## [読解文]
◆ ◆ ◆ ◆

モロッコ紀行【カサブランカ】





ムーレイイドリス




-カサブランカ-                                                                        

カサブランカの街に着いたのは午後7時を少し回ったくらいの時刻だった。   
まだ太陽は日没前の強烈な光を放っていた。                 
白い家(カサブランカ)がその光で赤く染まっていた。            
首都ラバトより車でやく1時間、大西洋沿いの陽と海の変化を楽しませてもらっ
た。  
海をみるのは何日ぶりだろう?                       
随分たっていたようでも指を数えると十分両手で足りた。           
でも私はいつも海に漂っていた気がする。                  
砂漠はテコラッタ色の海だった。                      
ときにはうねりをみせながらも、広大な広大な無藐の海だった。        
人を寄せつけない自然の驚異に愕然としながらも、そこには人間をはじめとして生
命の息吹きが絶えないことを認めて、しかし私は「ここ」にはいられない-ことを
知った。                                 
立ち止まることはできなかった。                      
どんどん先へ進み、いっきに砂漠から抜け出さなくてはならなかった。     
魂が抜かれていくことに恐怖を覚えた。                   
それでも、アトラスを再び越え緑を目にしたとき私は、なにかを砂漠で得て、そし
て何かを捨て去っていった感をぬぐい去ることはできなかった。        
月光を浴び陽が昇る先をめざしたとき、闇のなか土埃の匂いと肌触りのみを感じて
いたとき、いつでもサハラはすべてを受入れ、すべてを拒絶した。       
私も少しはサハラの流儀に従ったと思っている。               
どんどん、先へ進み---。                        
サン・デクジュペリはサハラへ行くことを、                 

--砂漠を行くのはオアシスをめざすのではない。
ひとつの泉を宗教にするのだ-- と言った。

◆ ◆ ◆ ◆

[表示中の対象の位置特定に関するデータ]
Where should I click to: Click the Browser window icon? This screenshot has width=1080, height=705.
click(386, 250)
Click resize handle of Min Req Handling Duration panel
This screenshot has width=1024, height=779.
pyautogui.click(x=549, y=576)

◆ ◆ ◆ ◆

## [課題]
1. 紀行文について、次の問いに答えよ。
(a) カサブランカの街に着いたのは何時ごろか。
(b) 首都ラバトからカサブランカまでは車でどのくらいかかったか。
(c) サン・デクジュペリの言葉によれば、砂漠を行くのは何をめざすのではないか。
2. 記録のうち、「screenshot」という語を含む行の数を答えよ。数だけ書くこと。

## [解答一覧]
1.
(a) 午後7時を少し回ったくらい
(b) 約1時間
(c) オアシス

2. 2